** PROMPT 1 **
Translate this sentence from the passage on Salic law into German: "Salic law, therefore, reflects ancient usages and practices."
** PROMPT 2 **
Reproduce word for word the portion of the passage on Salic law starting at "For the next" and ending at "overall work, lex.".

** ARTICLE **
The original edition of the code was commissioned by the first king of all the Franks, Clovis I, and published sometime between 507 and 511. He appointed four commissioners to research customary law that, until the publication of the Salic law, had been recorded only in the minds of designated elders, who would meet in council when their knowledge was required. Transmission was entirely oral. Salic law, therefore, reflects ancient usages and practices. To govern more effectively, having a written code was desirable for monarchs and their administrations.
For the next 300 years, the code was copied by hand, and was amended as required to add newly enacted laws, revise laws that had been amended, and delete laws that had been repealed. In contrast with printing, hand copying is an individual act by an individual copyist with ideas and a style of his own. Each of the several dozen surviving manuscripts features a unique set of errors, corrections, content, and organization. The laws are called "titles", as each one has its own name, generally preceded by de, "of", "concerning". Different sections of titles acquired individual names, which revealed something about their provenances. Some of these dozens of names have been adopted for specific reference, often given the same designation as the overall work, lex.

** DATA LINES **
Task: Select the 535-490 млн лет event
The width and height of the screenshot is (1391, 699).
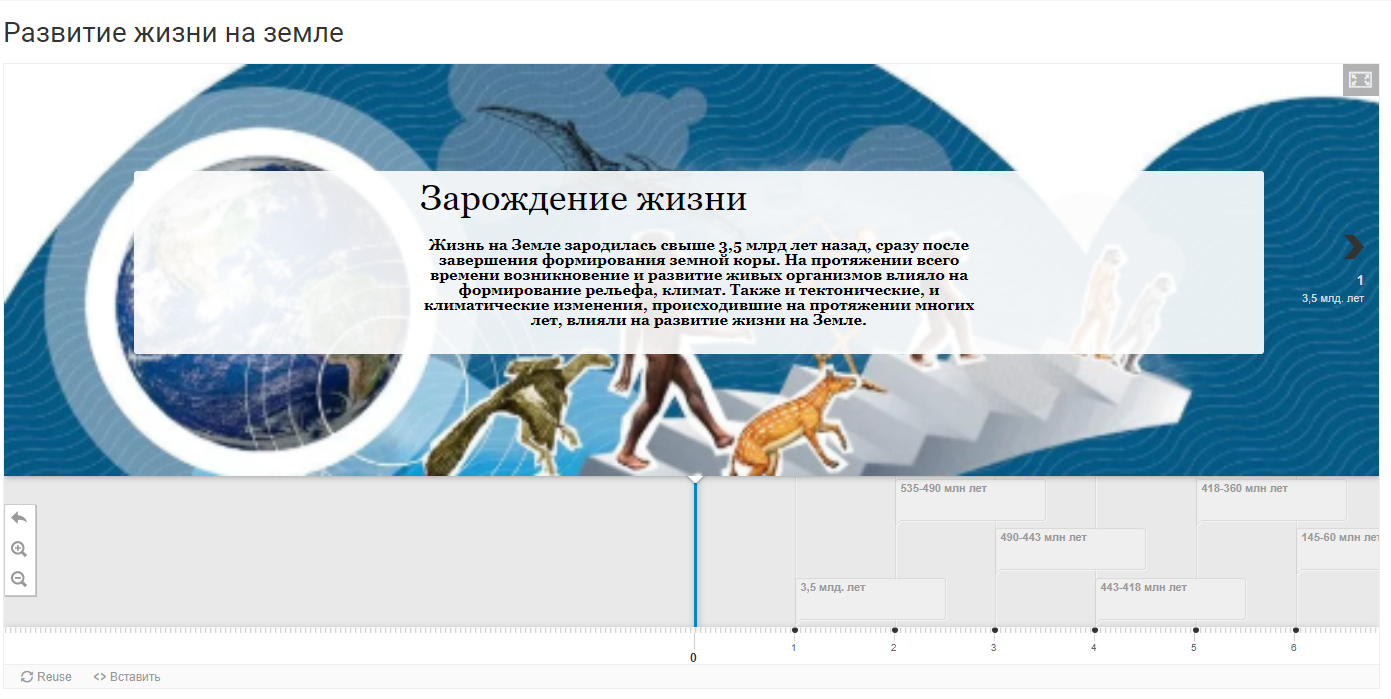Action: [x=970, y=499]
* * *
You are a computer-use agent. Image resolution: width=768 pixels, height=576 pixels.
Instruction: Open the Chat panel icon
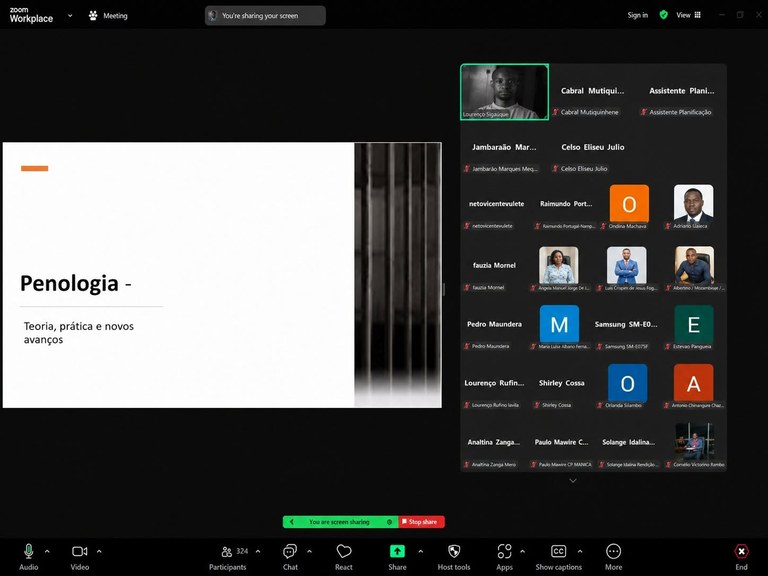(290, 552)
* * *
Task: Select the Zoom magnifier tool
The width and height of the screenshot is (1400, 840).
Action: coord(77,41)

** TASK OUTPUT 1 **
Das salische Recht spiegelt daher alte Bräuche und Praktiken wider.

** TASK OUTPUT 2 **
For the next 300 years, the code was copied by hand, and was amended as required to add newly enacted laws, revise laws that had been amended, and delete laws that had been repealed. In contrast with printing, hand copying is an individual act by an individual copyist with ideas and a style of his own. Each of the several dozen surviving manuscripts features a unique set of errors, corrections, content, and organization. The laws are called "titles", as each one has its own name, generally preceded by de, "of", "concerning". Different sections of titles acquired individual names, which revealed something about their provenances. Some of these dozens of names have been adopted for specific reference, often given the same designation as the overall work, lex.